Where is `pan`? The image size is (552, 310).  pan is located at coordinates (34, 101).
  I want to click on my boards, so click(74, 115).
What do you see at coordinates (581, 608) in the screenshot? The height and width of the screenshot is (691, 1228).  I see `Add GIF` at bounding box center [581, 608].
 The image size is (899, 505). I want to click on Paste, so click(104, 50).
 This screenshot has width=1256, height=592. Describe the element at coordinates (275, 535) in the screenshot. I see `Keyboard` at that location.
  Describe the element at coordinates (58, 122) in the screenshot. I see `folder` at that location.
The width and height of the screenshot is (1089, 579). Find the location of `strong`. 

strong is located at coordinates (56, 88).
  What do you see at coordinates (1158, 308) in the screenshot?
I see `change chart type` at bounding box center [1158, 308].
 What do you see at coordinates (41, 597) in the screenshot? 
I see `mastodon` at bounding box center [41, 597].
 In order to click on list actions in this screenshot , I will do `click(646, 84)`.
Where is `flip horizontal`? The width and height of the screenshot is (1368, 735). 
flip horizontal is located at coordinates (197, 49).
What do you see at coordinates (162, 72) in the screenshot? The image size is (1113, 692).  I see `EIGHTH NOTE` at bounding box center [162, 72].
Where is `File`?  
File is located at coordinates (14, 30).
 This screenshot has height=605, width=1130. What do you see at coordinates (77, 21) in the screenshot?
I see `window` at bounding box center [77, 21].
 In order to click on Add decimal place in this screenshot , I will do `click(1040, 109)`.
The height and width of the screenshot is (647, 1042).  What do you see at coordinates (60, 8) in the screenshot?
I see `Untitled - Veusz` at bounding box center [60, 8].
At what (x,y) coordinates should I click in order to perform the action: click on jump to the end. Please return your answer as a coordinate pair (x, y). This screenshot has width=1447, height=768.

> **What the task asks**
Could you reproduce all of the material above with each "Where is" changed to "Where can I find" and everything else left as it is?

> **Solution for this task**
Where can I find `pan`? The image size is (552, 310).  pan is located at coordinates (34, 101).
  I want to click on my boards, so click(74, 115).
What do you see at coordinates (581, 608) in the screenshot? The height and width of the screenshot is (691, 1228).  I see `Add GIF` at bounding box center [581, 608].
 The image size is (899, 505). I want to click on Paste, so click(104, 50).
 This screenshot has width=1256, height=592. Describe the element at coordinates (275, 535) in the screenshot. I see `Keyboard` at that location.
  Describe the element at coordinates (58, 122) in the screenshot. I see `folder` at that location.
The width and height of the screenshot is (1089, 579). Find the location of `strong`. 

strong is located at coordinates (56, 88).
  What do you see at coordinates (1158, 308) in the screenshot?
I see `change chart type` at bounding box center [1158, 308].
 What do you see at coordinates (41, 597) in the screenshot? 
I see `mastodon` at bounding box center [41, 597].
 In order to click on list actions in this screenshot , I will do `click(646, 84)`.
Where can I find `flip horizontal`? The width and height of the screenshot is (1368, 735). 
flip horizontal is located at coordinates (197, 49).
What do you see at coordinates (162, 72) in the screenshot? The image size is (1113, 692).  I see `EIGHTH NOTE` at bounding box center [162, 72].
Where can I find `File`?  
File is located at coordinates (14, 30).
 This screenshot has height=605, width=1130. What do you see at coordinates (77, 21) in the screenshot?
I see `window` at bounding box center [77, 21].
 In order to click on Add decimal place in this screenshot , I will do `click(1040, 109)`.
The height and width of the screenshot is (647, 1042).  What do you see at coordinates (60, 8) in the screenshot?
I see `Untitled - Veusz` at bounding box center [60, 8].
At what (x,y) coordinates should I click in order to perform the action: click on jump to the end. Please return your answer as a coordinate pair (x, y). This screenshot has width=1447, height=768.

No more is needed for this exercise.